*PAGE EXTRACT*.
================================

Financial Advisers will tell you to diversify and not put your eggs into one basket.  So they’ll recommend you invest in Local and International Shares, Real Estate, Superannuation and other assets. 

Then I got to thinking, what if I was a Mum? (I’m not having a dig at motherhood, high five to you all) just using it as a metaphor. Is that not moonlighting?  It is a second albeit, full-time job and an unpaid one at that? If little Johnny got sick you’d have to drop everything and run out the door. Right? Or would you say to the childcare worker, “sorry you’ll have to play nurse till I finish work at 6pm.” Then the Mummy Guilt sets in right?

Obviously there’s discrimination laws against parenthood, but I’m calling it out.  Only because I choose not have children and instead wanted to fuel my mind and time with other social enterprises besides just going from work-home-work Monday-Friday. 

Having a side gig gives you the option to compartmentalise your life.  Have designated working hours for your full time job as well as your side/second income earning job.  That’s why we have things like automation, chat bots, AI, and other technologies. And if used correctly you can let it work for you and you don’t even have to get involved at a grass roots level. Welcome to Passive Income.

I think we as global citizens and entrepreneurs should not be discriminated against if we want to pursue a side gig? Obviously if your side gig is more of a full time gig, then don’t be greedy and just break those corporate apron strings, grow a pair and go it alone. 

Why not?  If it doesn’t impact your employer then why can’t we have a creative outlet that gives us some extra cash too? If you are still not convinced:

Here are some Benefits to having a side gig:

  1. Releases Creativity and Innovation – I’ve found the more I diversify what I’m doing the more creative and innovative I become, which is a win-win for myself and the organisations in which I work for.

================================

*MATERIAL SUPPLIED*.
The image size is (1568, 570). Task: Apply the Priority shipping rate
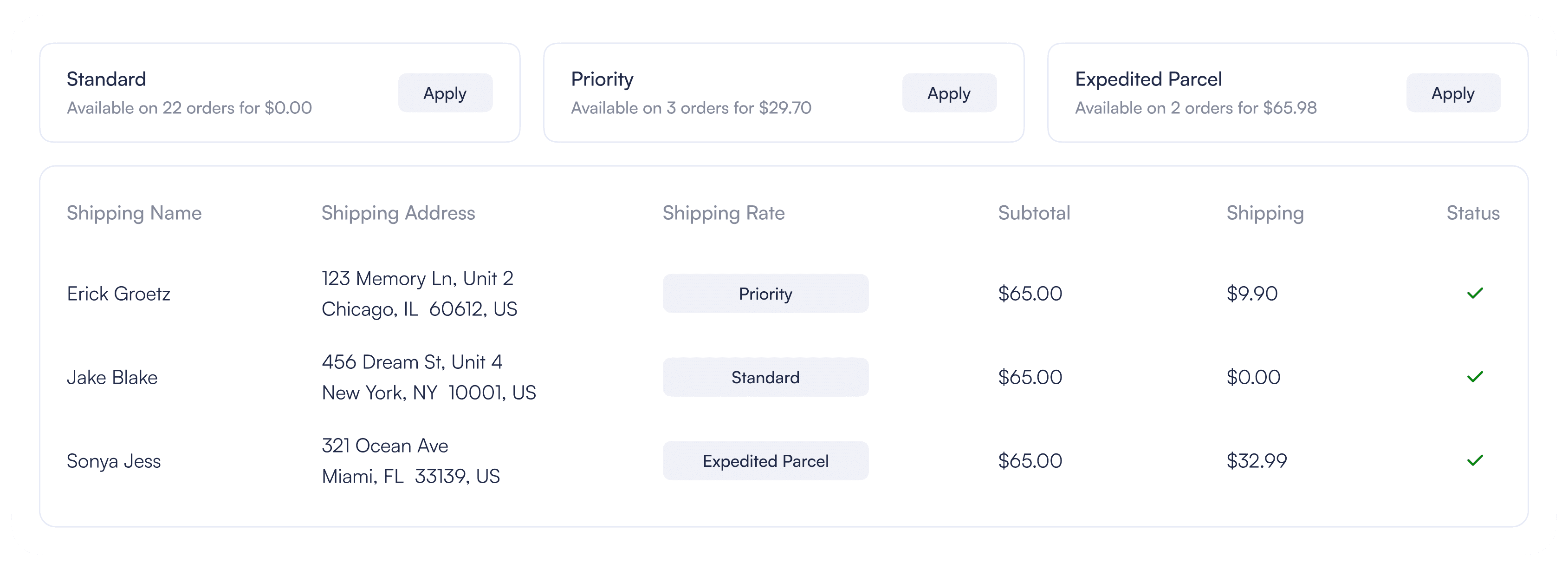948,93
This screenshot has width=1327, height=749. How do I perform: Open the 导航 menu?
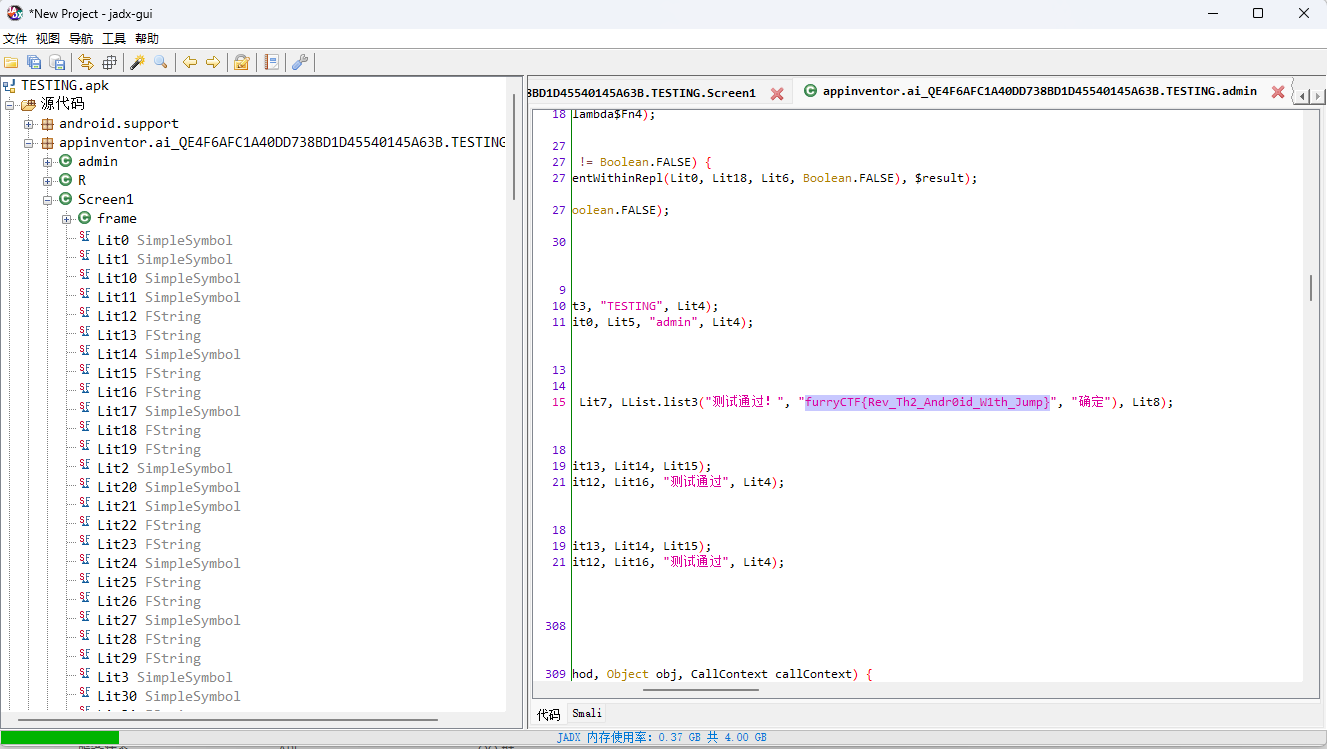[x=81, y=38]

================================

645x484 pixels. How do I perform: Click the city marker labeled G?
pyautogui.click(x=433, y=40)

================================

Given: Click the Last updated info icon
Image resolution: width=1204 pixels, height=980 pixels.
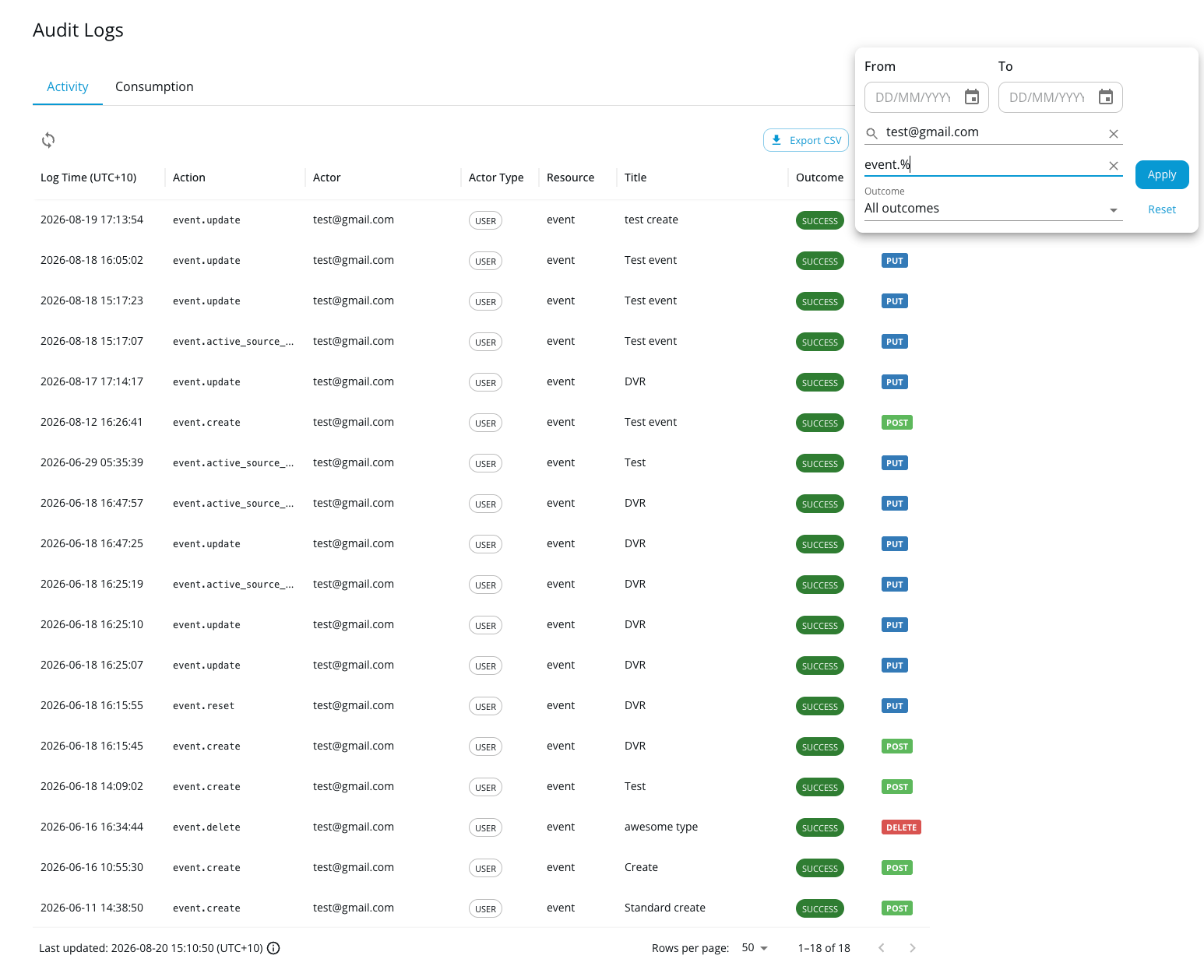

================================

*PROBLEM*.
For the post on side gigs, say whether each statement agrees with the text, answering yes or no and quoting the deciding words: (a) Financial advisers recommend investing in real estate and superannuation. (b) The writer has children. (c) The writer says that technology used correctly can spare you from getting involved at a grass roots level. The records have nothing to do with this.

*EXERCISE RESPONSE*.
(a) Yes: "So they’ll recommend you invest in Local and International Shares, Real Estate, Superannuation and other assets."
(b) No: "I choose not have children"
(c) Yes: "And if used correctly you can let it work for you and you don’t even have to get involved at a grass roots level."